Methods and results: A cross-sectional study was conducted in 847 subjects (56% women, mean age 67 years, BMI 29.7kg/m(2)) at high cardiovascular risk recruited into the PREDIMED study. Food consumption was evaluated by a validated semi-quantitative questionnaire, energy expenditure in physical activity by the Minnesota Leisure Time Activity questionnaire, and anthropometric variables by standard measurements. Nut intake decreased across quintiles of both BMI and waist circumference (P-trend <0.005; both). Alcohol ingestion was inversely related to BMI (P-trend=0.020) and directly to waist (P-trend=0.011), while meat intake was directly associated with waist circumference (P-trend=0.018). In fully adjusted multivariable models, independent dietary associations of BMI were the intake of nuts inversely (P=0.002) and that of meat and meat products directly (P=0.042). For waist circumference, independent dietary associations were intake of nuts (P=0.002) and vegetables (P=0.040), both inversely, and intake of meat and meat products directly (P=0.009).

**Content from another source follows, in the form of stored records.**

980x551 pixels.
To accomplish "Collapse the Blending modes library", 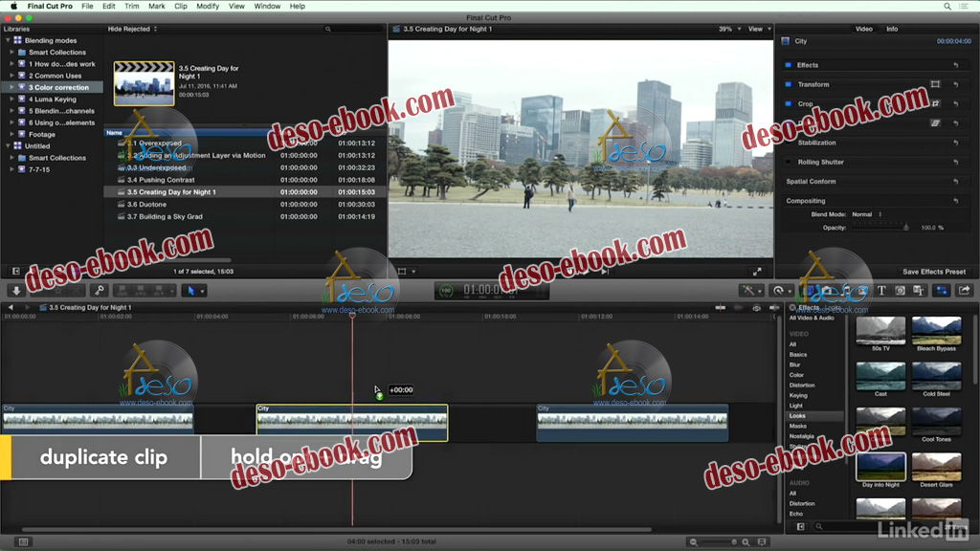I will tap(8, 41).
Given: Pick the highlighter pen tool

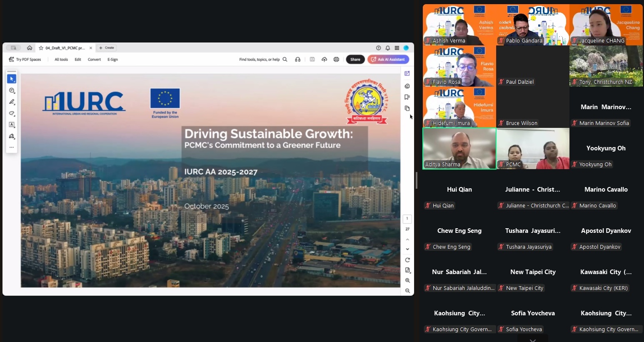Looking at the screenshot, I should click(12, 102).
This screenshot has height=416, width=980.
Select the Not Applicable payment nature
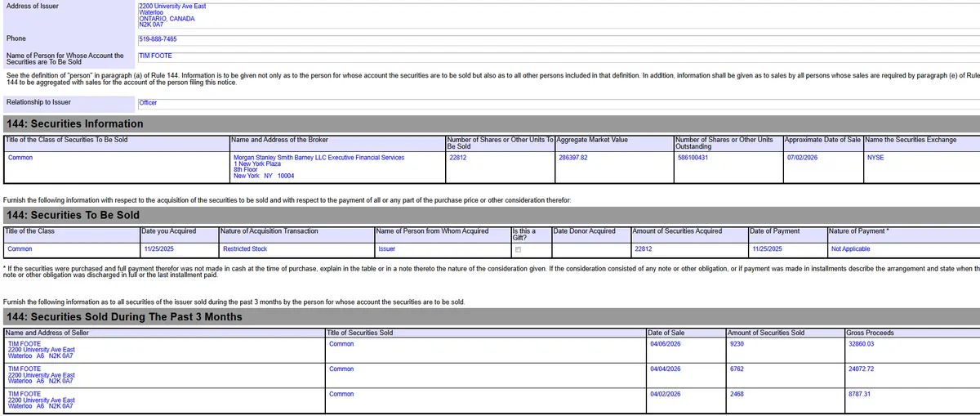pos(850,249)
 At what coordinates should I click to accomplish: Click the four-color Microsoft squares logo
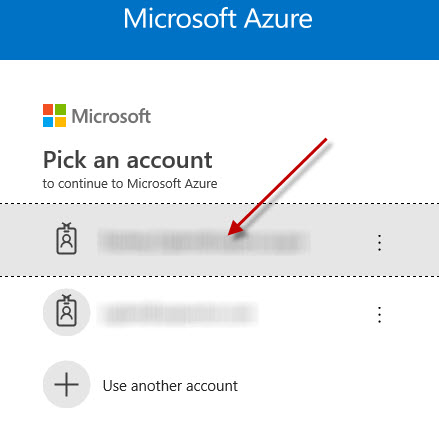pos(54,115)
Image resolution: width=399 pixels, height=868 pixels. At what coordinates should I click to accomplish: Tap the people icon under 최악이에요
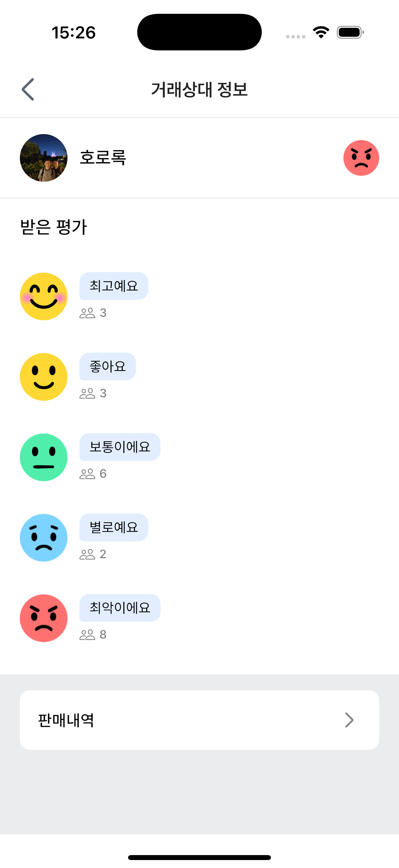[x=87, y=635]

From the regression coefficients, it was predicted that BMI and waist circumference decreased by 0.78kg/m(2) and 2.1cm, respectively, for each serving of 30g of nuts. Results were similar in men and women.
Conclusion: Nut consumption was inversely associated with adiposity independently of other lifestyle variables. It remains to be explored whether residual confounding related to a healthier lifestyle of nut eaters might in part explain these results.